Confermate le previsioni della vigilia. Il Portogallo sceglie il centrosinistra e respinge l’assalto dell’estrema destra. António José Seguro è il nuovo presidente della Repubblica. Seguro, il candidato socialista, ha conquistato il 66,8% dei voti al ballottaggio presidenziale, battendo André Ventura, leader del partito di ultradestra Chega, fermo al 33,1%. Un risultato ormai definitivo, con lo spoglio oltre il 99%, che conferma in pieno i sondaggi della vigilia e gli exit poll diffusi nel corso della serata. Seguro si è imposto in quasi tutte le municipalità del Paese, con percentuali particolarmente elevate anche nella capitale Lisbona, dove ha superato il 76% dei consensi.
Il Portogallo frena l’estrema destra
Il voto segna una battuta d’arresto per l’ultradestra portoghese, che puntava sulla candidatura divisiva di Ventura per spostare definitivamente l’asse politico del Paese. Nonostante un primo turno che aveva certificato una forte crescita di Chega, il ballottaggio ha mostrato una mobilitazione ampia dell’elettorato a favore della sinistra moderata. La partecipazione si è attestata al 50,1%, in aumento rispetto alle presidenziali del 2021, penalizzate dalla pandemia, anche se il dato resta condizionato dal rinvio del voto in alcune aree colpite dal maltempo estremo che ha colpito il Paese.
Un voto segnato dall’emergenza climatica
Le elezioni, infatti, si sono svolte in un contesto particolarmente complicato per il Portogallo. Le tempeste che hanno colpito il paese lusitano negli ultimi giorni hanno causato vittime e danni ingenti, costringendo le autorità a rinviare il voto in alcuni comuni per circa 36-37 mila elettori. Nonostante questo, il distacco tra i due candidati è stato tale da rendere ininfluente l’esito dei seggi mancanti.
Un elemento che rafforza la lettura politica del risultato e la legittimazione del nuovo presidente.
Chi è il nuovo presidente Seguro
Sessantatré anni, una lunga carriera nel Partito socialista e un percorso politico che lo ha portato a proporsi come figura autonoma e di sintesi, Seguro ha condotto una campagna elettorale all’insegna della moderazione e dell’indipendenza dai partiti, persino dal suo. Una strategia che gli ha permesso di raccogliere consensi anche fuori dall’area socialista.
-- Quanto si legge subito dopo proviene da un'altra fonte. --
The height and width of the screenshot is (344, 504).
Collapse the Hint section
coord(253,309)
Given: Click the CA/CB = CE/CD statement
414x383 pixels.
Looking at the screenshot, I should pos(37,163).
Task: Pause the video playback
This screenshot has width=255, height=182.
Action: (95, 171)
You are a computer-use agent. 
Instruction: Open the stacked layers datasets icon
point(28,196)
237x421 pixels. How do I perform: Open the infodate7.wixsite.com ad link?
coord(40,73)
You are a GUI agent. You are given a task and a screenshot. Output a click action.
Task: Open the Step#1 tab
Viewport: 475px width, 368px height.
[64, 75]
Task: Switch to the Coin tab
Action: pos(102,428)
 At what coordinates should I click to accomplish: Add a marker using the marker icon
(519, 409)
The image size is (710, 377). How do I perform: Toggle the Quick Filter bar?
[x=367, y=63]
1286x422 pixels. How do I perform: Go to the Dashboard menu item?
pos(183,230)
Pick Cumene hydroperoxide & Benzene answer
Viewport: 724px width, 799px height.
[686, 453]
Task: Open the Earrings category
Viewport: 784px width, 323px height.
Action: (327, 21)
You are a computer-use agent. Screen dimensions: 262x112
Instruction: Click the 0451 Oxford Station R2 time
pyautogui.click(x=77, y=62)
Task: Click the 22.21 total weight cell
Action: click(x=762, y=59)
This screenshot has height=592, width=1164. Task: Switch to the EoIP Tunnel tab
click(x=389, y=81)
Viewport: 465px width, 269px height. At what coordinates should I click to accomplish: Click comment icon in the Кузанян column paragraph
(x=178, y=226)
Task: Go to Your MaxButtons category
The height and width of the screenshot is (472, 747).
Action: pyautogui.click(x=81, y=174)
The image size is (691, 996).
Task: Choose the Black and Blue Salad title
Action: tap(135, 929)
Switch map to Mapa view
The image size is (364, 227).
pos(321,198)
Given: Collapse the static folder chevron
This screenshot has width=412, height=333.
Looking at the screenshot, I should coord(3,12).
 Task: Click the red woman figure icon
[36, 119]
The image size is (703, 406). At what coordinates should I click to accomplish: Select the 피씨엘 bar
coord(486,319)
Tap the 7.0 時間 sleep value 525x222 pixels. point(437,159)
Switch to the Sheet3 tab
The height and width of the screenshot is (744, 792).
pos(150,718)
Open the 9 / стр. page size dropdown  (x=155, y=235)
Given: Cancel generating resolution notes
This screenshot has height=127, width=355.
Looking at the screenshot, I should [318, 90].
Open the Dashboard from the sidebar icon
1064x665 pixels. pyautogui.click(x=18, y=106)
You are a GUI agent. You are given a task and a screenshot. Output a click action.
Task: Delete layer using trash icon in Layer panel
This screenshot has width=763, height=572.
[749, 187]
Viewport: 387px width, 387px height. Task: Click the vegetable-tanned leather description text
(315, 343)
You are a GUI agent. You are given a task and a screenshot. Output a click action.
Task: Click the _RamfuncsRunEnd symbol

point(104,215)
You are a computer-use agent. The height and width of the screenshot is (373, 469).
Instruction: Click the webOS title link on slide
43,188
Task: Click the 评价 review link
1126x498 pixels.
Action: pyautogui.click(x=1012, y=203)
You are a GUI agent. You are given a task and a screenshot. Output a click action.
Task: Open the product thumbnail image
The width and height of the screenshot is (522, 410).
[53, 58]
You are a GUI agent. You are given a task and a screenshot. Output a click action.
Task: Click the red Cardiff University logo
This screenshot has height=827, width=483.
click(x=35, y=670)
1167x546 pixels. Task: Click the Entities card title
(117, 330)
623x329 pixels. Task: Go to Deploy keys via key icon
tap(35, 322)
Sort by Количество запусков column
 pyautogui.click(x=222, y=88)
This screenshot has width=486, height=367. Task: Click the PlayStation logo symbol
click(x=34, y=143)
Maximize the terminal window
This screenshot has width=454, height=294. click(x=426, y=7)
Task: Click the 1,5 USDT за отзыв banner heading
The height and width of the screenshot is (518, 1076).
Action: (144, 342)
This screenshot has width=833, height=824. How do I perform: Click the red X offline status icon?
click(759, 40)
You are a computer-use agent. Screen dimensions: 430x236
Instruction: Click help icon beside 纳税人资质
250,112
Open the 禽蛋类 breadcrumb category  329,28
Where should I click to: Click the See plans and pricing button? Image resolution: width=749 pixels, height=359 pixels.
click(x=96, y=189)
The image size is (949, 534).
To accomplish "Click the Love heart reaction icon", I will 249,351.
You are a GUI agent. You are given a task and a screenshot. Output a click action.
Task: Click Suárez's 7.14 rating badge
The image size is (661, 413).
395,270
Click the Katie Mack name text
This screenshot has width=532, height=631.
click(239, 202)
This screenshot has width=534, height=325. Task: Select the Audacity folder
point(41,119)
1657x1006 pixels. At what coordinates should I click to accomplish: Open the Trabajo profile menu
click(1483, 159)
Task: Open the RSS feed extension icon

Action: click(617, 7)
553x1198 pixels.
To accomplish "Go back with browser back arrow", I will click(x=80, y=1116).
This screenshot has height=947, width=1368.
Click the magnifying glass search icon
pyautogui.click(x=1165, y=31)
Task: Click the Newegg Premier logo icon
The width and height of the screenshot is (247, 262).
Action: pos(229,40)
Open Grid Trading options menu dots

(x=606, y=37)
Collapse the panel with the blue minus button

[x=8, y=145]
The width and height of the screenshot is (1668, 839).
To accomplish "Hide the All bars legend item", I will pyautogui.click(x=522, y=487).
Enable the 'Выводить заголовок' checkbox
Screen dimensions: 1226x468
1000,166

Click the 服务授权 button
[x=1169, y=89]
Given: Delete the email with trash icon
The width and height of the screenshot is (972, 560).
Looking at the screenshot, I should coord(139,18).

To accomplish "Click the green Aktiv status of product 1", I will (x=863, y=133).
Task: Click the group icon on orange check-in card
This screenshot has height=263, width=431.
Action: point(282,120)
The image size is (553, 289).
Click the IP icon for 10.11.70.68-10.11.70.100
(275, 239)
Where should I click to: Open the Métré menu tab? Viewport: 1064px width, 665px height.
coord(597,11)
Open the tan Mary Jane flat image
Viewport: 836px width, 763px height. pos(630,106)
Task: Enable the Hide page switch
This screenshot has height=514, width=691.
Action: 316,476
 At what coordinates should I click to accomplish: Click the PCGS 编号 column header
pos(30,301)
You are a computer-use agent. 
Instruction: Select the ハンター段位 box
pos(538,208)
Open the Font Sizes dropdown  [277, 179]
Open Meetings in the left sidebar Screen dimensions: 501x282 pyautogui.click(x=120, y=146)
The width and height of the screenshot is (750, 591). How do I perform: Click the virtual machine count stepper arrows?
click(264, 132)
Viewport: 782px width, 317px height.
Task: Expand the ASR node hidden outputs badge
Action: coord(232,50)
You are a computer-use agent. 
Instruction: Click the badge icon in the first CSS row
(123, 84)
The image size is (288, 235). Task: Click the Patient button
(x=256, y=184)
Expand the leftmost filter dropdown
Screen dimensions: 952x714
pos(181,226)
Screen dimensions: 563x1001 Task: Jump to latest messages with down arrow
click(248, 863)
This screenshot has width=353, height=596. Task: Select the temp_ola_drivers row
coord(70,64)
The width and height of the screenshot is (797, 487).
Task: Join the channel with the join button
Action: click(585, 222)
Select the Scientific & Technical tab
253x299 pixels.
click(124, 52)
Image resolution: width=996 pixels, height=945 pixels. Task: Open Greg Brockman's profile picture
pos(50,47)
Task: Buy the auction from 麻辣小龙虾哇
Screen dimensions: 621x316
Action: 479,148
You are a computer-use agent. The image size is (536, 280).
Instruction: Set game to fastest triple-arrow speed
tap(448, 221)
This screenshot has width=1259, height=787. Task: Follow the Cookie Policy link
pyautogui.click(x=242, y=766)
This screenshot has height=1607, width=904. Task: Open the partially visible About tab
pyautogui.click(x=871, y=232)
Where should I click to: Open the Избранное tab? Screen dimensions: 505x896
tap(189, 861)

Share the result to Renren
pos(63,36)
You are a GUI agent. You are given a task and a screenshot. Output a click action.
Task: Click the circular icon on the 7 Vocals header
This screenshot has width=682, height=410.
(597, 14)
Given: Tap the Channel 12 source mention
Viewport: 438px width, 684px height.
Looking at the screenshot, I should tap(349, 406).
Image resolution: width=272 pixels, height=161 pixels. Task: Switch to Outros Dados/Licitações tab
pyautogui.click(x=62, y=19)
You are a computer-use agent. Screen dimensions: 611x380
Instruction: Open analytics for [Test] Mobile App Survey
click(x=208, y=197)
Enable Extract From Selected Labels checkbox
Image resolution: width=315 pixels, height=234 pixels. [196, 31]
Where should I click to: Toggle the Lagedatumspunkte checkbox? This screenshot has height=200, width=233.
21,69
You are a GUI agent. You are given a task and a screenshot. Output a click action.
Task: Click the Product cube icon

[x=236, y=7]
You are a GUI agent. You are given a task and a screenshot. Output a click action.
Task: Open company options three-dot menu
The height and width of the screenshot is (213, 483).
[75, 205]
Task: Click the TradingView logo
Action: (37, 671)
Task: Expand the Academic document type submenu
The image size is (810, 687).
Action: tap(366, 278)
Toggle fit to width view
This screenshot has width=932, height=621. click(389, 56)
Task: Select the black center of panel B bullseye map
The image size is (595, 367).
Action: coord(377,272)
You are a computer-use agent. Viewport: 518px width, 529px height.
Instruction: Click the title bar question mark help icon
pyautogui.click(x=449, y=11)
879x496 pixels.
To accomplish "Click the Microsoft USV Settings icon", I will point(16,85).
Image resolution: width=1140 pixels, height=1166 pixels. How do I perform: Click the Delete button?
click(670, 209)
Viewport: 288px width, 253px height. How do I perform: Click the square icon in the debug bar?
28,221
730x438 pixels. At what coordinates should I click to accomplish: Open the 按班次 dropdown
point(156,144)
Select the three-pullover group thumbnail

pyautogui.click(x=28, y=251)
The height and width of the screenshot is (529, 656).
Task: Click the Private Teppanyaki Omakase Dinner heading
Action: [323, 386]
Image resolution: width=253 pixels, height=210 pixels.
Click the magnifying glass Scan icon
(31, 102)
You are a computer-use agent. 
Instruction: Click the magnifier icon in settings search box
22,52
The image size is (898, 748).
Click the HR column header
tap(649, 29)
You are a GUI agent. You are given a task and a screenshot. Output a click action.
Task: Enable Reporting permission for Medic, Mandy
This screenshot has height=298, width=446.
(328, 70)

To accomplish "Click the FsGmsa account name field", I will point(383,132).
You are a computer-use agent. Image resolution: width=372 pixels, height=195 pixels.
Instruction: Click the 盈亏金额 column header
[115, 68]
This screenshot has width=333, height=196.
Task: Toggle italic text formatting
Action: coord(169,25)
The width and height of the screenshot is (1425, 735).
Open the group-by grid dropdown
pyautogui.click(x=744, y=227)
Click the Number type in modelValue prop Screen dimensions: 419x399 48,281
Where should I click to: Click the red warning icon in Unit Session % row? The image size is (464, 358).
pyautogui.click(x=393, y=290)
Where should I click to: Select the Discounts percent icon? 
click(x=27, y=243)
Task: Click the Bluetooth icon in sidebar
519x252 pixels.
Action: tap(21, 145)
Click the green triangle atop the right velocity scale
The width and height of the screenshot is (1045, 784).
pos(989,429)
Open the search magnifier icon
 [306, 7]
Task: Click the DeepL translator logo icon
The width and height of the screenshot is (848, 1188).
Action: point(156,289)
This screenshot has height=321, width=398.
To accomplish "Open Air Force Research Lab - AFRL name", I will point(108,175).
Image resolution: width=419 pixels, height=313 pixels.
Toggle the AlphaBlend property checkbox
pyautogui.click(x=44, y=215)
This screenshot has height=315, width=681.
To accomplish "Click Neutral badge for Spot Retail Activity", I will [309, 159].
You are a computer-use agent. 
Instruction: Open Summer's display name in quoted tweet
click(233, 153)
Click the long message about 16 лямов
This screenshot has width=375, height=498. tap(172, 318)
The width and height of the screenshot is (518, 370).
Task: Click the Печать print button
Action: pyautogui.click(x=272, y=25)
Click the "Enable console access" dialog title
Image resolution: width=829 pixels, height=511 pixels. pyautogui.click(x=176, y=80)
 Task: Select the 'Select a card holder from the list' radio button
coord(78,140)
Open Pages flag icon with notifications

Succederà a Marcelo Rebelo de Sousa, al termine del suo secondo mandato, e diventerà il sesto presidente della Repubblica dalla Costituzione del 1976. L’insediamento è previsto per il 9 marzo.
A caldo, Seguro ha parlato di una vittoria dei valori democratici, mentre Ventura ha riconosciuto la sconfitta, augurando al rivale “un ottimo mandato”.
Un passaggio di consegne che certifica, almeno per ora, la scelta del Portogallo di fermare l’onda populista e affidarsi a una figura di equilibrio istituzionale.